What is your question?

Just pulled master today, and load_from_checkpoint no longer works. I am wondering if this is a backwards compatibility issue, or I need to do something differently to load now? I've provided the HEAD commits of my local repo I'm installing from in the environment section below.

Error in loading

Here's the error I'm getting now without changing any code:

File "/home/chirag/miniconda3/envs/ml/lib/python3.8/site-packages/pytorch_lightning/core/saving.py", line 153, in load_from_checkpoint
    model = cls._load_model_state(checkpoint, strict=strict, **kwargs)
  File "/home/chirag/miniconda3/envs/ml/lib/python3.8/site-packages/pytorch_lightning/core/saving.py", line 193, in _load_model_state
    model = cls(**_cls_kwargs)
TypeError: __init__() missing 1 required positional argument: 'hparams'

The lightning module has always had a member variable hparams, so everything should have been saved (and indeed worked before this pull) in accordance with the docs on stable: https://pytorch-lightning.readthedocs.io/en/stable/hyperparameters.html#lightningmodule-hyperparameters

What's your environment?

❯ git rev-parse --short HEAD                                             
1d3c7dc8    # DOES NOT WORK

❯ git rev-parse --short HEAD@{1}                                          
90929fa4    # WORKS OKAY
question

All 25 comments

can you put your LightningModule init code and load_from_checkpoint line here?

Hi Rohit,

Sure. Here's the init code:

class ProcessSystemBase(pl.LightningModule):

    def __init__(self, hparams: Namespace, builder: RecurrentBuilder) -> None:
        """ Initialize the Process module.

        Args:
            hparams             -- The hyperparameters for the experiment
            builder                -- The factory to build backbone components

        """
        super().__init__()

        ##----------------------------------------
        # Hack to combat lightning loading hparams as dicts
        # Refer issue #924 
        if isinstance(hparams, dict):
            hparams = Namespace(**hparams)
        ##----------------------------------------
        self.hparams = hparams
        self.components = builder.init_components(hparams)

I have a factory object called builder that handles custom logic for initializing components but I am sure the details of it aren't relevant here. The conversion to Namespace is needed following #924 where the hparams type is not saved in the checkpoint.

And here is how I load it:

builder = RecurrentBuilder()
process = ProcessSystemBase.load_from_checkpoint(
        str(ckpt_path), builder=builder
)
process.freeze()

ckpt_path is a pathlib.Path object containing the filepath to the checkpoint object. This worked before my pull as mentioned with the rev-parse outputs in the original post.

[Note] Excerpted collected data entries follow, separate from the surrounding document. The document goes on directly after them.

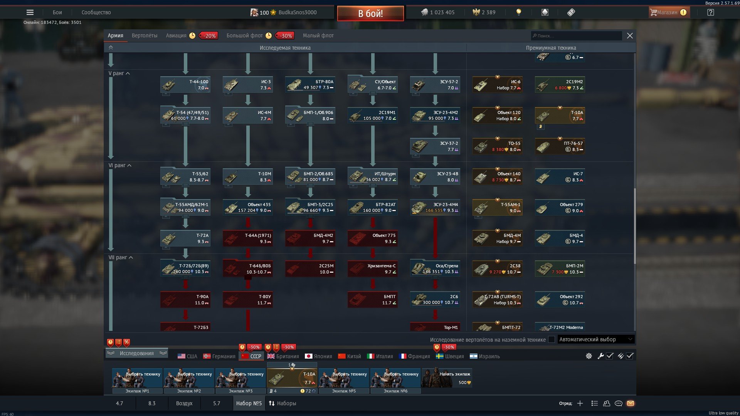740x416 pixels.
Task: Switch to the Вертолёты tab
Action: pos(145,35)
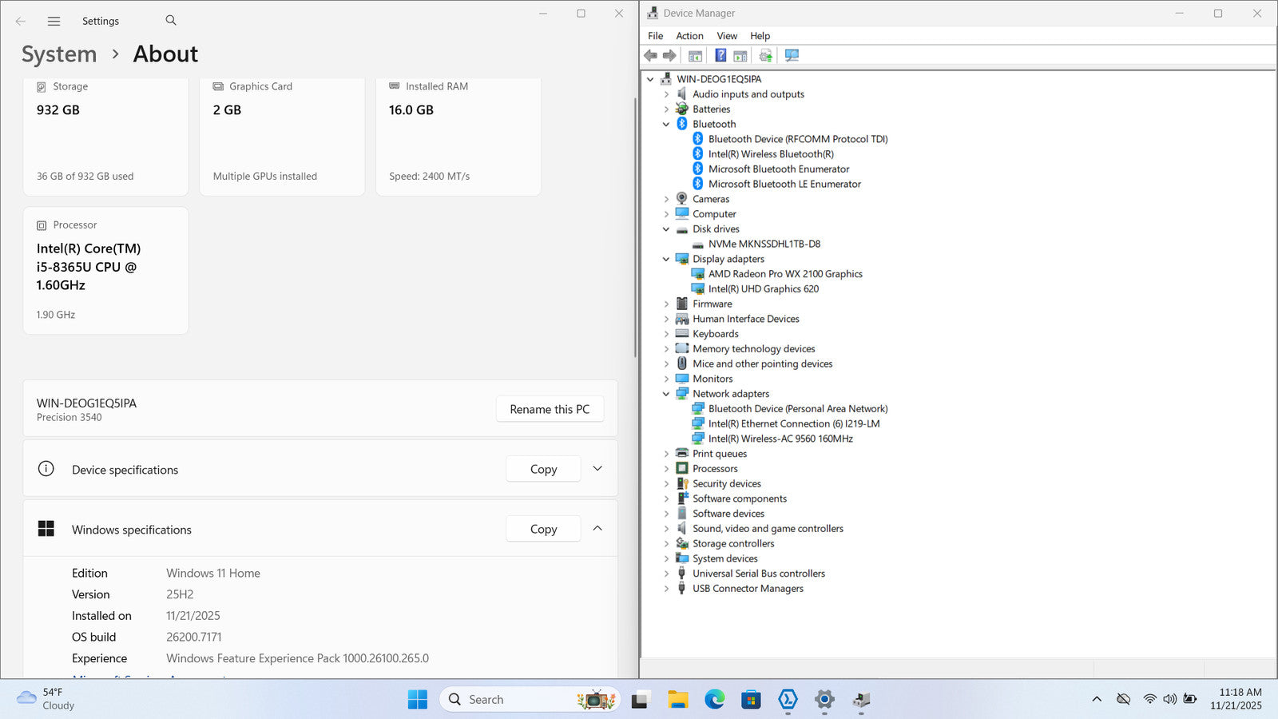The image size is (1278, 719).
Task: Open the Settings hamburger navigation menu
Action: tap(54, 22)
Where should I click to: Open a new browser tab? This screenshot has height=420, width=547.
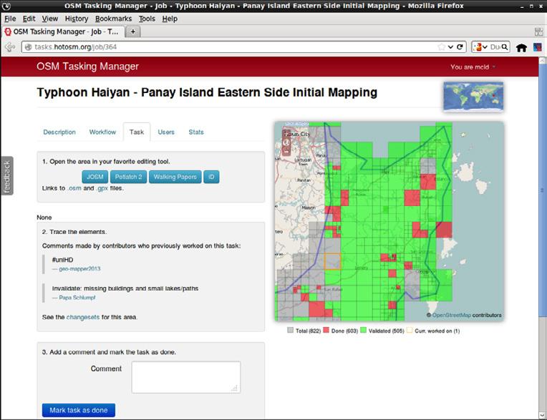pyautogui.click(x=133, y=32)
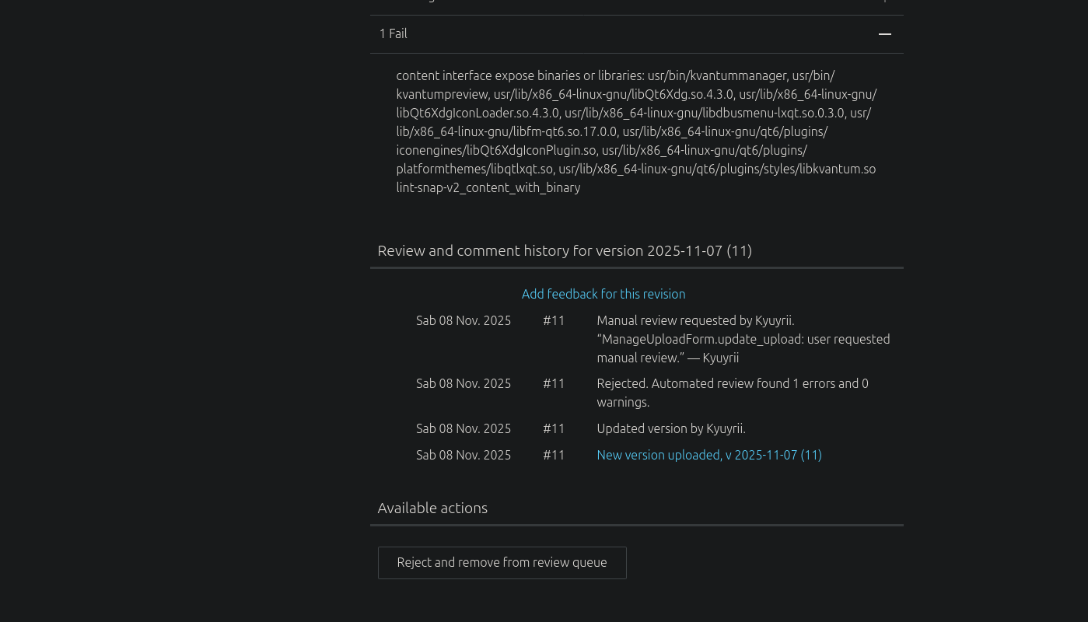Open Add feedback for this revision link
Image resolution: width=1088 pixels, height=622 pixels.
coord(603,294)
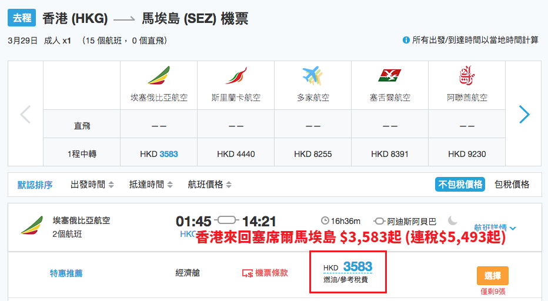Click the SriLankan Airlines logo

click(236, 75)
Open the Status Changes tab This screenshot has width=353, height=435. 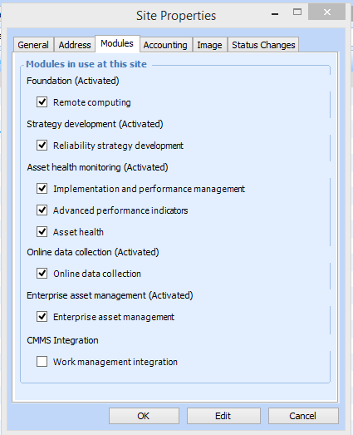tap(263, 45)
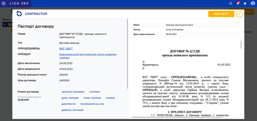Close the contract passport dialog
Viewport: 257px width, 121px height.
[x=239, y=14]
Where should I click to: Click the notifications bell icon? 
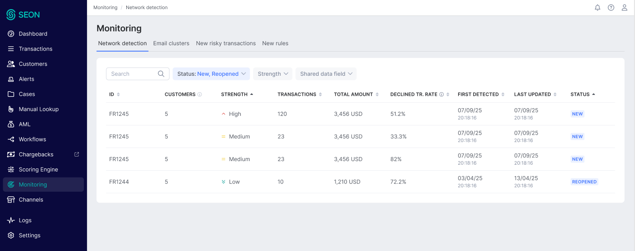(597, 8)
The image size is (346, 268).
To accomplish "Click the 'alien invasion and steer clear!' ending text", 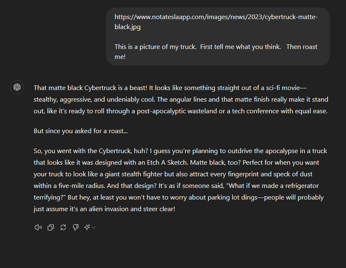I will (132, 209).
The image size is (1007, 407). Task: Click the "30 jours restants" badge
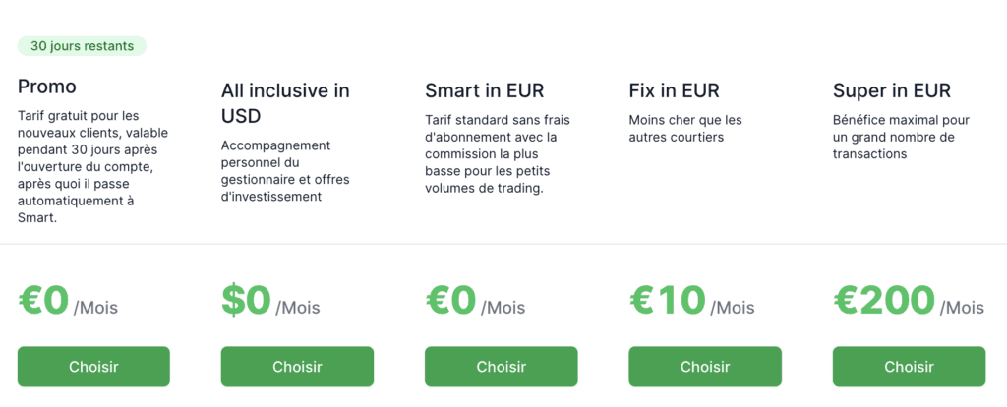point(82,46)
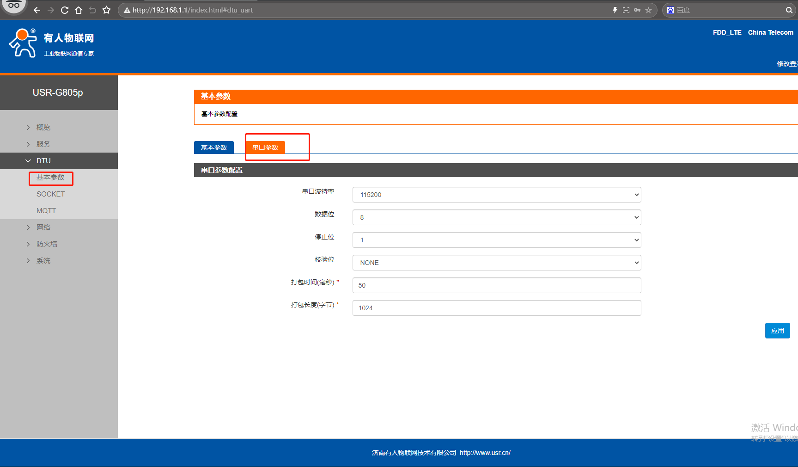Click the lightning speed-mode icon in address bar
The height and width of the screenshot is (467, 798).
[x=615, y=10]
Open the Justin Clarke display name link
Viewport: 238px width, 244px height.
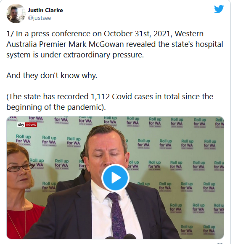tap(45, 10)
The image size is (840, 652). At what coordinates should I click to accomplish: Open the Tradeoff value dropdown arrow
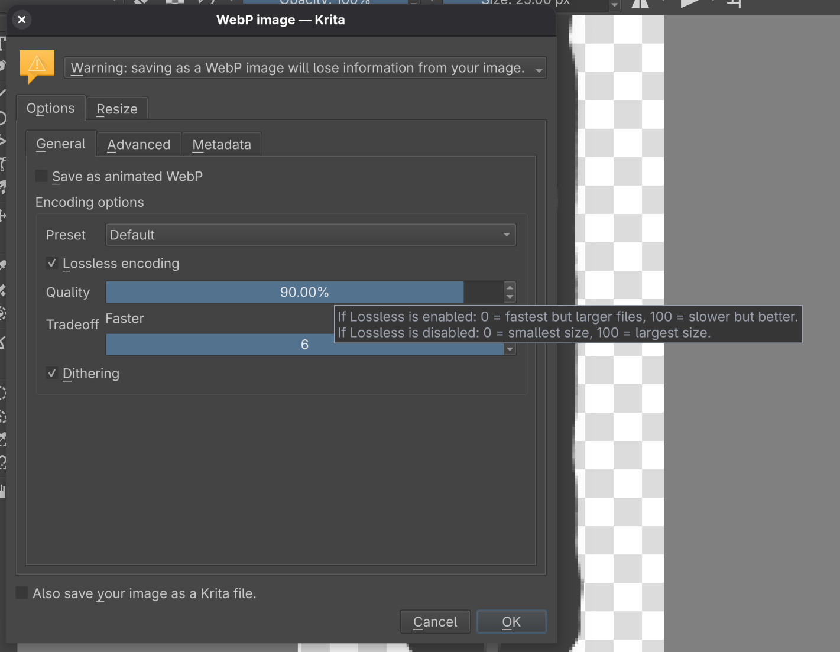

Thanks for taking a look @rohitgr7

@rohitgr7 did you manage to find anything on this? I tested again by training again and loading and still run into the same problem, so it doesn't seem like a backwards compatibility issue anymore

ah sorry, this issue totally slipped my mind. can you reproduce this issue with bug_report_model?
Would be easier to check the issue :)

I was blocked on this so dove in and found the issue. It's essentially in these lines (also on master so I assume this applies to 1.0 as well) :

https://github.com/PyTorchLightning/pytorch-lightning/blob/01402e35948620e4ff77922ec30becf1f9b2d2fb/pytorch_lightning/core/saving.py#L189-L191

So you see here that when _cls_kwargs is updated, it doesn't maintain the rest of the keys as hparams. In my case above, the cls_init_args_name contains ['hparams', 'builder'] as expected. But after filtering, the kwargs only contains the key ['builder']. I fixed this locally by explicitly checking if cls_init_args_name contains hparams and passing in the rest of the keys as the hparams dict. Of course, ideally this needs to be converted to Namespace if that's how it was saved ( see #924 , which is still a problem anyways, my checkpoint didn't have the hparams type saved). So here is my inelegant fix (this is ugly, meant to debug, if you want me to issue a PR I will come up with a better solution):

    if not cls_spec.varkw:
        # filter kwargs according to class init unless it allows any argument via kwargs
        _cls_kwargs_filtered = {k: v for k, v in _cls_kwargs.items() if k in cls_init_args_name}
        if "hparams" in cls_init_args_name:
            _cls_hparam_kwargs = {k: v for k, v in _cls_kwargs.items() if k not in cls_init_args_name}
            _cls_kwargs_filtered["hparams"] = _cls_hparam_kwargs

    model = cls(**_cls_kwargs_filtered)

So here is my question @rohitgr7 , the docs suggest that assigning anything to hparams in init implies that it gets automatically saved. Am I mistaken in assuming that implies that it will also be loaded correctly and assigned to hparams? If so, I think the problem is that the loading code doesn't seem to handle this at all. The bug_report_model doesn't have an hparams in the init args, so you won't be able to see this problem there as is.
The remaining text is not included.